* **提示文**
□ □ □ □ □

日本の映画関係者、評論、作家達は待ちきれず、
渡米し、(知り得る限りでは、石上三登志、小松
左京、石ノ森章太郎、手塚治虫、西崎義展、
の各氏、その他、東映、東宝の制作部等) 本作を
鑑賞。それぞれが高く評価していた。

ジョージ・ルーカス監督は特撮技術を革新させる
ため、私費でインダストリアル・ライト・アンド・
マジック(ILM)を特殊効果制作部門として本作の
ためだけに創設。後に多数の特殊効果技師を輩出
し、デジタル・ドメイン、ピクサーの設立に関わ
っていく事になる。

この間、日本では、映画製作会社が、前年の劇場
用アニメ、『宇宙戦艦ヤマト』の大ヒットを発端と
して、SFブームの到来を予期、東宝では『惑星大
戦争』、東映ではILMが開発した、その当時、
世界に2台しかなかったシュノーケルカメラシス
テムを借り受け、『宇宙からのメッセージ』をそれ
ぞれ制作。ヒットした。

この頃、中高生の間では、第一次アニメブームの
真っ只中であり、自分のクラス内でも、ヤマト派
が大半(8割)を占め、実写派である、スターウォ
ーズ派は極少数派だった。

1年間待ちに待った、本編を6チャンネル超立体
音響、当時最新のドルビーAシステム、スーパー
シネラマ方式、日本最高の上映・音響システムを
誇る劇場で鑑賞出来た事が、最高の思い出である。

20世紀FOXのファンファーレと共に始まる。魔法
の呪文のような、A long time ago...が流れ、心は
現実世界から完全に銀河の彼方に飛んでいってしま
い、一瞬にして虜になった。

前節が広大な宇宙空間を石版のように進んでいく。
ジョン・ウィリアムズの壮大なテーマ曲が流れる。

そこに突然、画面一面にものすごい勢いで砲撃をし
合いながら登場する、大宇宙船!奥行き深く、シネ
ラマスクリーン全面に広がり、見えなくなるほどに
なる。

爆音に近いすごい音、光、そして目眩く、追われて
いた、ブロッケードランナーのアンテナ部に着弾!
轟音と共に画面は船内に移り、ドロイド達の登場、
接続ハッチが激しく破壊され、ストームトルーパ
ー対反乱軍のレーザーショットの大銃撃戦が展開さ
れる。

ドルビーAの重低音域を増幅させる効果で、発生
する、爆破音の地響きの様な音と閃光に身震いして
目がくらんだ。

暫くして、ダースベイダーの登場、レイア姫が、R
2に3Dフォログラムメッセージをレコード、さら
にタトゥイーンに脱出ポットが回転しながら、降下
していく。ポッド内には2体のドロイド達。

惑星に大気が存在するのだという事をこの時、初め
て意識した。それは驚異的にリアルな宇宙空間映像
であった。

それまで観てきたSF映画とは全く異なる(『2001
年宇宙の旅』は除く)、大人になった今でも思う
ことだか、それまでには考えられなかった程のリア
ルな異次元映像音響体験であり、頭をハンマーで
殴られたような衝撃と感動、興奮は強烈で忘れられ
ない。

□ □ □ □ □

* **データ抜粋**
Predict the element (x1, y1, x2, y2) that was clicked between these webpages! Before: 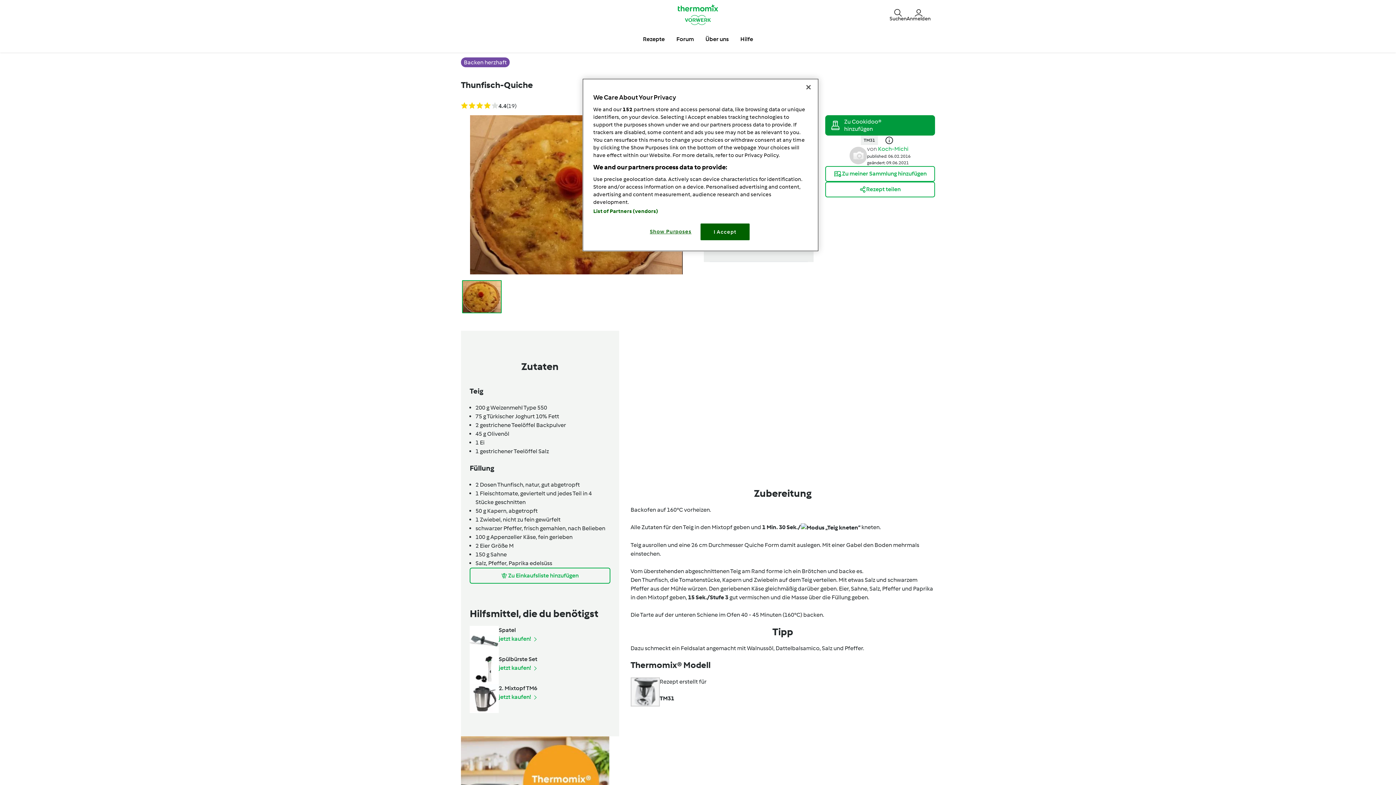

□ □ □ □ □

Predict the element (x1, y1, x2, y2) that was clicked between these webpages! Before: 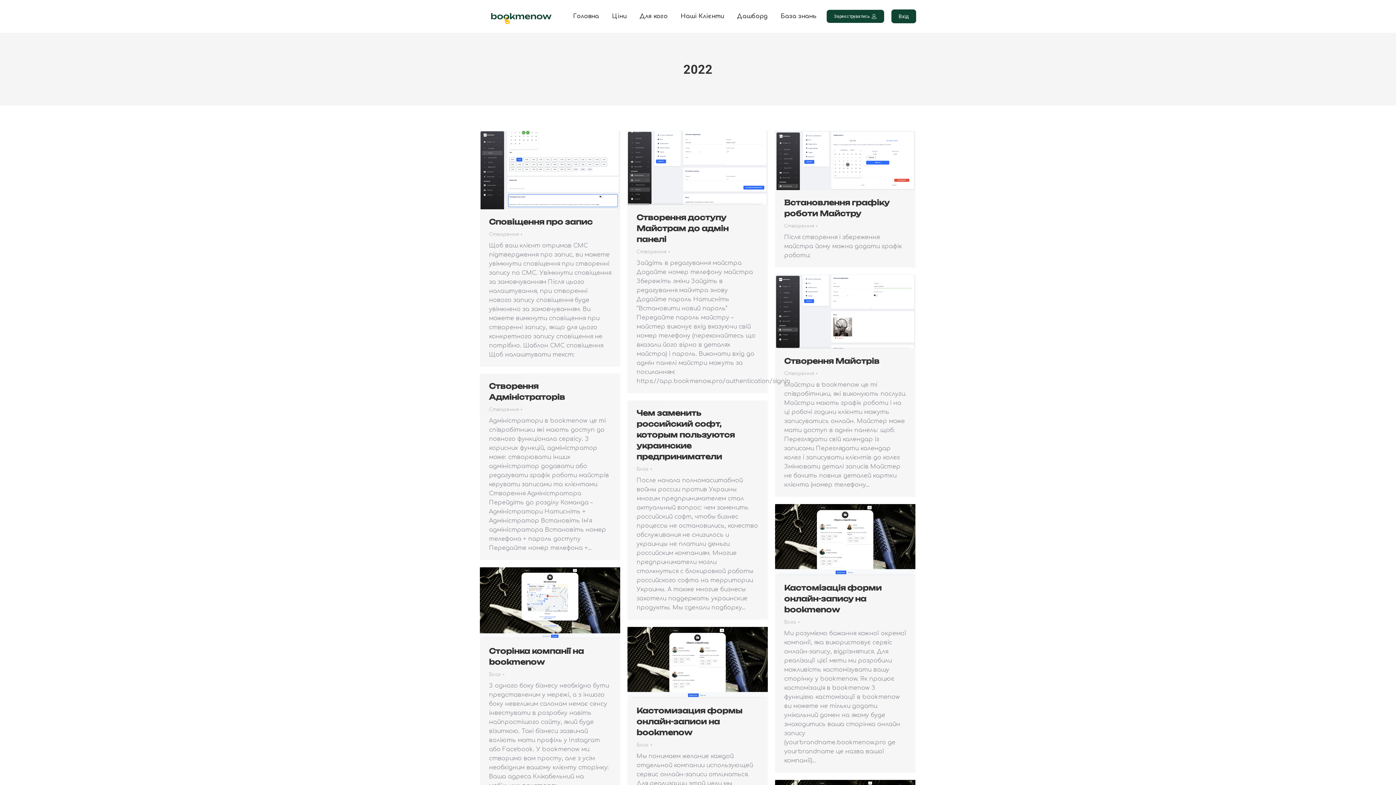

□ □ □ □ □

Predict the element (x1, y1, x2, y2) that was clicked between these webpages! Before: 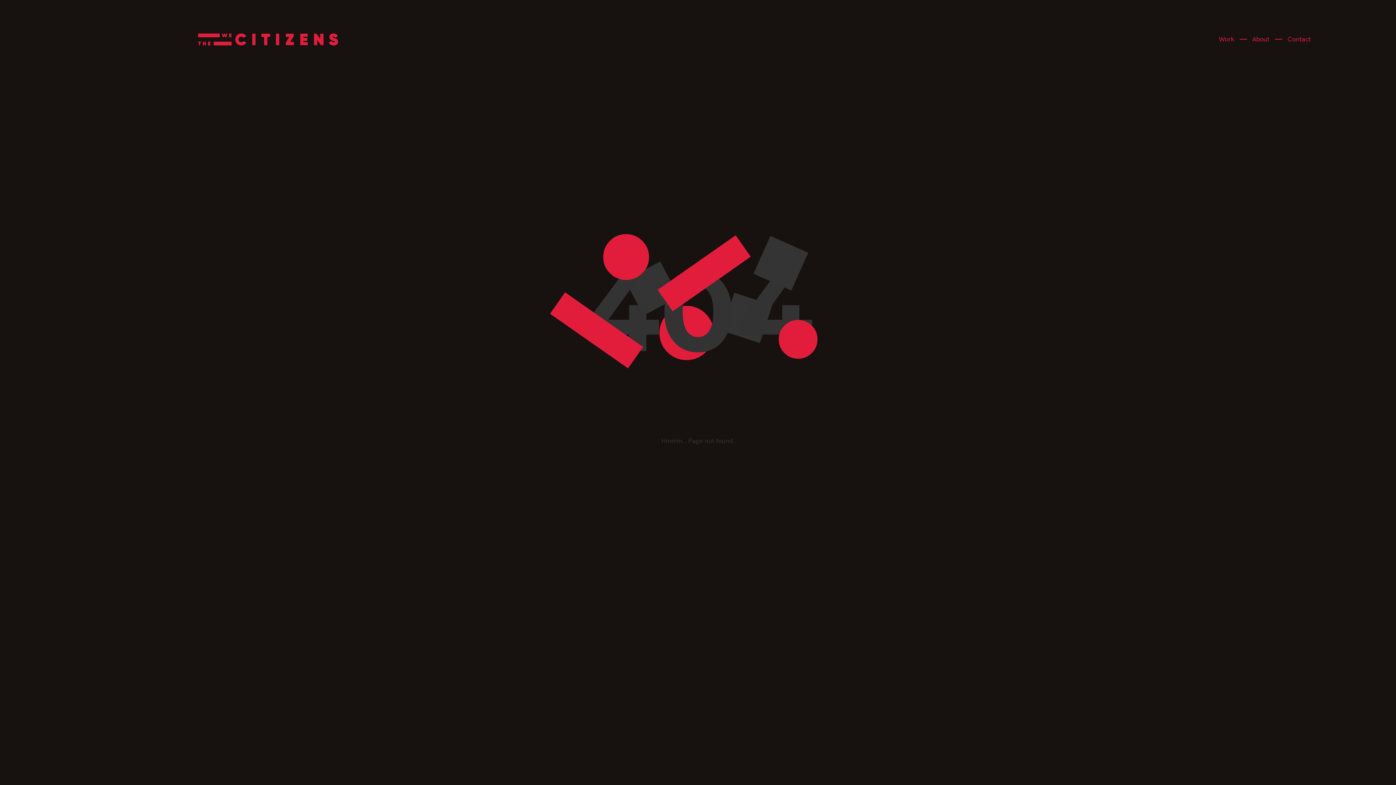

□ □ □ □ □

* **取り組む問題**
1 - 映画鑑賞の回想文によると、東映が『宇宙からのメッセージ』の制作でILMから借り受けたものは何か。
2 - 映画鑑賞の回想文を、最後の文の後から書き継いでください。

* **課題の解答**
1 - 当時世界に2台しかなかったシュノーケルカメラシステム。

2 -
話は単純明快。反乱軍対帝国軍の大宇宙戦争が豪快
に展開していく。息つく暇もなく、見どころ満載で
物語は展開していく。

バラエティに富んだ魅力的な登場人物達。辺境の星
に棲む、青年ルーク・スカイウォーカー。
フォース、(当時は『理力』と翻訳されていた)とい
う不思議な力を操る、ジェダイを名乗る謎の老人
オビワン・(ベン)ケノービ。反乱軍を指揮する
惑星オルデラーンのレイア・オガーナ姫、宇宙盗
賊でミレニアム・ファルコン号の船長ハン・ソロ、
相棒のウーキー族、チューバッカ。そして、悪の
権化ダース・ベーダー。帝国軍総督モフ・ターキン
。また、物語の狂言回しとなっていく、2体の
ドロイド、C-3POとR2-D2。

ありとあらゆるエンターテイメントの要素を詰め込
んだという監督の制作意図の通り、冒険、勇気、友
情、善と悪の戦い、そして理力、と夢の宝石箱を
かき回した様な物語で、大満足。面白かった。この
日以来、自称、SF映画(大好き)少年が、誕生する。

⭐️5

Moi
CBさんのコメント
2024年8月28日

うわあ、すごい!
年齢が近いこともあって、このレビュー、ジャストミートです!!
ILMのくだりも全く同感ですし、なによりも、オープニングの感動というか衝撃を再び目の当たりにしているかのような描写!
今でも忘れることはない、俺を映画好きにしてくれたあのオープニング映像!!
いやあ、レビュー読んで感動するわ!
ありがとうございました。

CB
Moiさんのコメント
2024年6月9日

パピヨンも名作でしたね。独房の中でほんの少しだけのスープに蛾をちぎって入れて、映っているのは手元だけなのですが、飲むというシーンが異様に記憶に残ってます。テーマ曲も素晴らしいと感じました。初鑑賞はテレビでした。

Moi
Moiさんのコメント
2024年6月9日

Gustavさん。初めまして。わざわざコメントをいただきありがとうございます。お話出来て大変光栄です!レビューを大変楽しく興味深く読ませていただいています。私はレビューを始めたのが最近で、余り上手く書けませんが、楽しいので継続したいです。今後もよろしければご教示、ご講評宜しくお願い致します。わが谷のお話も是非お聴きしたいです。

Moi
Gustavさんのコメント
2024年6月9日

Moiさん、初めまして、これまでの沢山の共感ありがとうございます。
全てにお答え出来ず心苦しく思っています。スター・ウォーズ愛が溢れたレビューに同じ映画好きとして心動かされました。私も1978年、11歳下の甥っ子を連れて地元の小さな映画館で観ました。テアトル東京は一度だけ、その4年前の高校2年の時上京して、大学生の兄に連れられてスティーブ・マックイーンの「パピヨン」を観ています。映画館のスケールに圧倒されました。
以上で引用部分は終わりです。